Paine regardait Algan sans impatience, ses yeux clairs semblaient vides, à peine amicaux. N’y avait-il rien derrière ces yeux que cette absence d’inquiétude, se demanda Algan, que cette tranquillité déserte, cette lente usure des années et des étoiles ? Il chercha les yeux de Sarlan. Le jeune homme paraissait effrayé, quoiqu’on pût lire dans son regard une nuance d’admiration pour Algan.

Algan étendit ses jambes sur la mousse.

— Peu importe après tout, dit-il d’une voix calme. Il songeait à Bételgeuse, à cette formidable et presque indécelable puissance, à ce gouvernement obstiné et discret qui tissait selon ses propres voies le destin des étoiles et du temps.


* * *

Lors de chaque nouvelle tentative de leur part pour démêler la trame de l’espace, les hommes n’ont fait que mettre en lumière sa complexité probablement infinie. Partis d’espaces abstraits et simples, ils s’acheminèrent au cours des âges vers des conceptions géométriques de plus en plus difficiles à élaborer. L’un des concepts sur lesquels repose la notion d’espace est celui de ligne géodésique, c’est-à-dire de ligne conduisant, dans un espace donné, d’un point à un autre selon le plus court chemin. Mais l’espace réel est une entité multiple qui suppose un grand nombre, sinon une infinité de géodésiques. Ainsi, comme le mit en lumière avant même le début de la conquête, le légendaire Berger, il peut exister pour relier deux endroits de l’espace, plusieurs chemins qui à leur façon sont les plus courts, en ce sens qu’ils ne laissent passer chacun qu’une quantité définie d’information. On peut dire pour simplifier les choses, encore que cela ne corresponde pas à la réalité physique, que certains d’entre eux sont plus brefs que les autres, mais que ce raccourcissement du chemin à parcourir est contrebalancé par une plus grande altération du solide ou du message qui parcourt ce chemin. Certaines géodésiques, quoique a priori séduisantes, sont donc inutilisables pour les navires, parce qu’à l’issue du voyage les navires se trouveraient transformés d’une façon mortelle pour leurs hôtes.

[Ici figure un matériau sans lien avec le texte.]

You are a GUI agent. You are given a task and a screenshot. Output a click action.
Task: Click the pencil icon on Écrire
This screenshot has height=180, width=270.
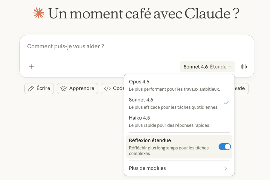[31, 89]
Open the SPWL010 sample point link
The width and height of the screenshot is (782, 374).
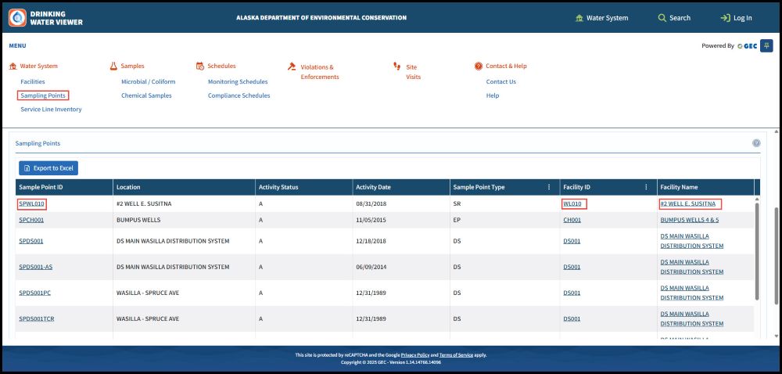pyautogui.click(x=32, y=204)
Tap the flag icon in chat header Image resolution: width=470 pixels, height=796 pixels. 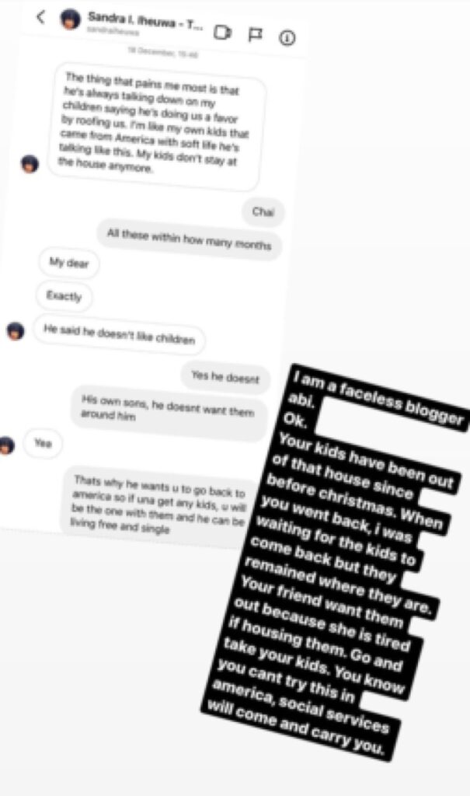(255, 34)
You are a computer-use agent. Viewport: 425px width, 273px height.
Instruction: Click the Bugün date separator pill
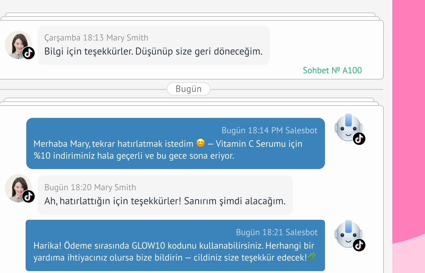188,89
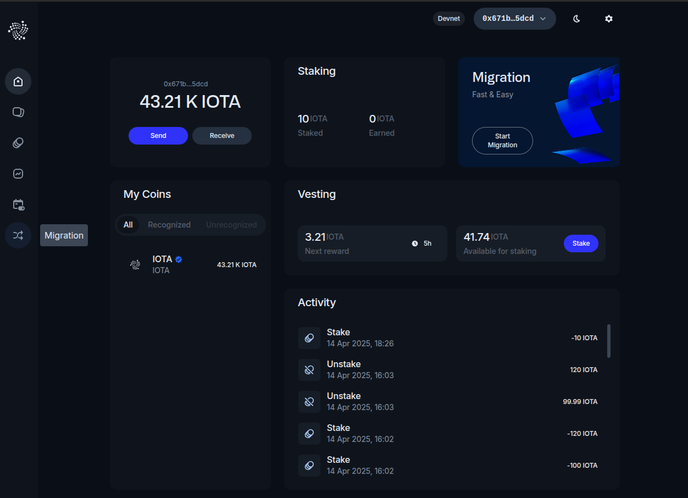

Les premiers navires suivirent purement et simplement les chemins de la lumière à une vitesse très sensiblement inférieure à celle des rayons lumineux. Les voyages étaient alors presque interminables et la distorsion temporelle était énorme, mais le cœfficient d’altération étant presque nul, les accidents étaient rares.

Puis les progrès furent rapides. D’une part la vitesse des navires augmenta jusqu’à atteindre presque celle de la lumière, et cela ne fit qu’accroître la distorsion temporelle ; d’autre part, en contrepartie, une théorie générale des géodésiques fut dressée, en même temps qu’étaient mis sur pied les instruments mathématiques nécessaires au calcul de probabilité permettant d’approximer l’altération des solides et des messages empruntant ces chemins nouveaux.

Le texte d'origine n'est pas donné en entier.